Select every line below containing the word "agent".
(Material provided begins)
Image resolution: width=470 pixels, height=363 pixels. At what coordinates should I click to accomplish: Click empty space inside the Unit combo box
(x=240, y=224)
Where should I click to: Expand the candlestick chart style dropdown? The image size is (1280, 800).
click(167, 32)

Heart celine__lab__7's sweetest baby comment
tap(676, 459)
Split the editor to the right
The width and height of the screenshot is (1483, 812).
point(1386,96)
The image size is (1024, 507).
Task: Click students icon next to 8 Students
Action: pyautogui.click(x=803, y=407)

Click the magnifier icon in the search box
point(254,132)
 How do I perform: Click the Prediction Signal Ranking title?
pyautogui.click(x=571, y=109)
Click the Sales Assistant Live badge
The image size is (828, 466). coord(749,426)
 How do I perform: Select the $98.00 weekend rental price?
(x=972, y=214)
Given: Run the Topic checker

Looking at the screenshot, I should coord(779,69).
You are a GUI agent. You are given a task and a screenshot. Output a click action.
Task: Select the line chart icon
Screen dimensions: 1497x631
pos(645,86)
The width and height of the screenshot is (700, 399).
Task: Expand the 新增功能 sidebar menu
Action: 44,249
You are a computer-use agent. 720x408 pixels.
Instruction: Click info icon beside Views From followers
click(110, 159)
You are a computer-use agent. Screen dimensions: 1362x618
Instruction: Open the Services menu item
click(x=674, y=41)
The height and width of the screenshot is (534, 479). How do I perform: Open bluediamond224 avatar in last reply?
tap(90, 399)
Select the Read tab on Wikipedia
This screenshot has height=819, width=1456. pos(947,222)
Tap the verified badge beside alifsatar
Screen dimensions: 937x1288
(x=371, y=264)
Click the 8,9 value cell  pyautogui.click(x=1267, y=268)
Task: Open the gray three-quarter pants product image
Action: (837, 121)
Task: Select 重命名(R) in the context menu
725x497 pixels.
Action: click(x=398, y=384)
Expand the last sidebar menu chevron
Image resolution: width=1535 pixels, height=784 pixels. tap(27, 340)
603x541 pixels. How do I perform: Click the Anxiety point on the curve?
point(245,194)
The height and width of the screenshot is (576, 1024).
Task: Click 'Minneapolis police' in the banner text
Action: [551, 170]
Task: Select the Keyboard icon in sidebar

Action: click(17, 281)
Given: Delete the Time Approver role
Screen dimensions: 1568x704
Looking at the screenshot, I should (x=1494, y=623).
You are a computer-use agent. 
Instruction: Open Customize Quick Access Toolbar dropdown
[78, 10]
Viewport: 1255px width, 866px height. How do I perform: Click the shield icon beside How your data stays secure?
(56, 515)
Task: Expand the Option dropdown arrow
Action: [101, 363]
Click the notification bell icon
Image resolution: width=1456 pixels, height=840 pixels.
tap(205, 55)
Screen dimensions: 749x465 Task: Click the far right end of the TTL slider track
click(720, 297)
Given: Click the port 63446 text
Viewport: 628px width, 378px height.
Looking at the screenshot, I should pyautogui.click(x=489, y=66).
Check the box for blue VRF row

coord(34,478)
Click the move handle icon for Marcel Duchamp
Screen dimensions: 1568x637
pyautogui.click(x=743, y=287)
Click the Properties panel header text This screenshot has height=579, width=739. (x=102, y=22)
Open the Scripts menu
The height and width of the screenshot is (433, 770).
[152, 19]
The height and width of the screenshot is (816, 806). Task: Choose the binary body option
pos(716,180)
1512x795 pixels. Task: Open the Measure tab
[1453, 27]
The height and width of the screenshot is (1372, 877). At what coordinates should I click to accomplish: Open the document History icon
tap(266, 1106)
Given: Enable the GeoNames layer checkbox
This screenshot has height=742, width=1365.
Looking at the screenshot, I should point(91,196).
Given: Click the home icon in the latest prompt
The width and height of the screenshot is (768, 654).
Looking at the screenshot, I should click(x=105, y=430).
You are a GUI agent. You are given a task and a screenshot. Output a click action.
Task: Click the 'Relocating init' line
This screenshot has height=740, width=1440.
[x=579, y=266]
(Material provided ends)
Written reply —
You are a GUI agent. You are given a task and a screenshot. Output a click action.
You are a computer-use agent. 720x408 pixels.
You are a computer-use agent. Screen dimensions: 1362x618
You are a computer-use agent. 
You are a GUI agent. You are given a task and a screenshot. Output a click action.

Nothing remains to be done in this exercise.